For Lexx, this is fusion done right.

Trinidad Golden Palace makes no attempt to win over skeptics. A line of people filled the smoky parlor waiting for baked goods, Trinidadian-Chinese food and other West Indian staples. A sign in the window advertises legal fees for divorces ($349 plus a $335 court fee — “Call Joe for details”).

Nostrand Avenue is dotted with restaurants like Trinidad Golden Palace that cater to Caribbean natives — no frills, straightforward, authentic. But changing demographics in Crown Heights present a dilemma to these mainstays: appeal to neighborhood newcomers or risk being pushed out. Two upstart Caribbean restaurants — The Food Sermon and Glady’s — have cracked the code by tweaking menus, mindset and atmosphere.

At first blush, The Food Sermon seems like a well-reasoned attempt to make Caribbean food more palatable to outsiders. Owner and chef Rawlston Williams says it was anything but. Initially started as a catering company, the restaurant launched in response to enthusiastic community support.

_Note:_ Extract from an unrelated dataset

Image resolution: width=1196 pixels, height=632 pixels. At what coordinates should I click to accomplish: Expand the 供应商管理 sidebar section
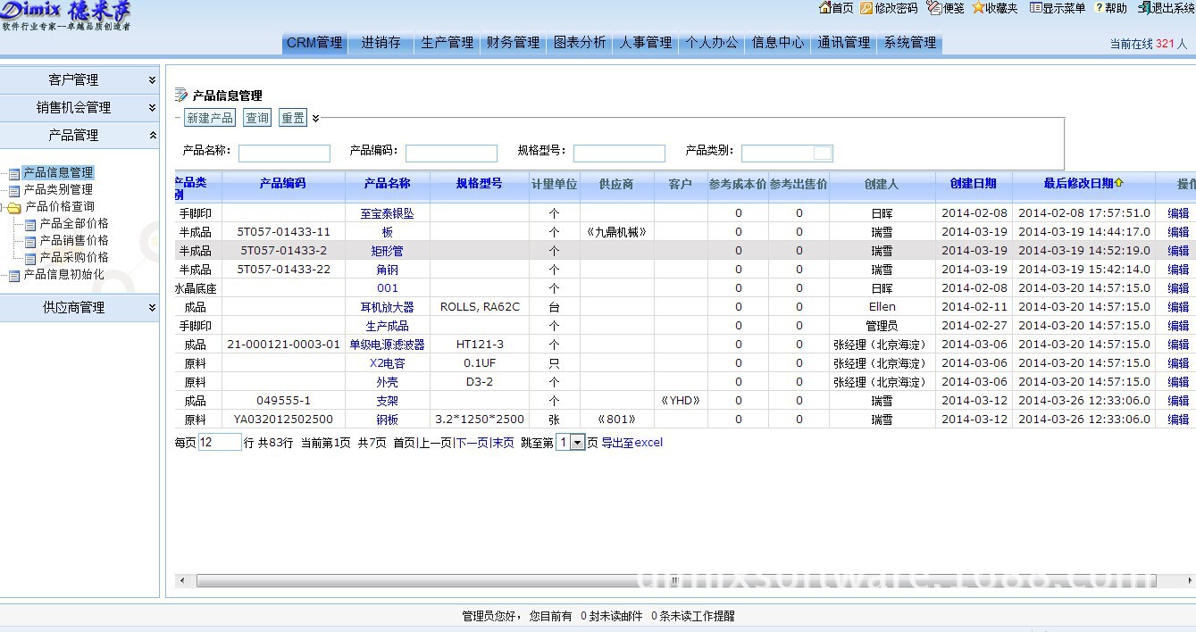(152, 308)
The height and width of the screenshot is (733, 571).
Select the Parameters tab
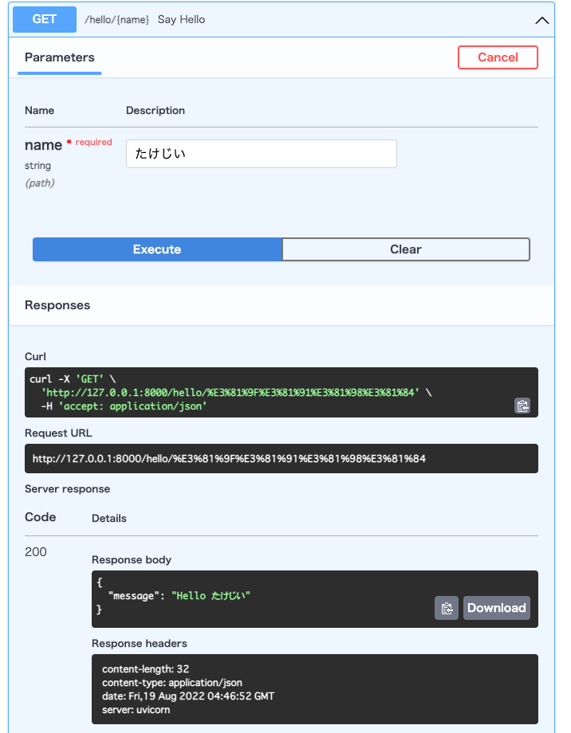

“When I opened, I didn’t know who would show up,” says Williams. His restaurant began taking orders in February 2015 following a demographic tidal wave. The number of white residents in Crown Heights swelled 270 percent between 2000 and 2014. Nearly two years into running the restaurant, Williams readily admits that most of the clientele are white. As a business owner, he’s just happy people are showing up—regardless of where they’re from.

“We don’t consider ourselves traditional,” says Williams, who hails from St. Vincent and the Grenadines. “Tradition is our starting point.”

The same could be said of Glady’s, which has become a fixture on Franklin Avenue, home to the area’s most competitive strip of restaurants. While the founder and owner, Michael Jacober, was born and raised in Rhode Island, his restaurant doesn’t skimp on authenticity: Imported Jamaican wood chars the jerk dishes. Janiela Roachford, a manager at Glady’s, was born in St. Vincent and the Grenadines and says that the food closely approximates the home-cooked stuff.

But there are differences, substantial ones, between Glady’s and the old-school competition. Take the menu, which narrows the choices and highlights common foods (four varieties of jerk, curry goat, oxtail stew) along with a curveball or two (whole fish, Guyanese chow mein).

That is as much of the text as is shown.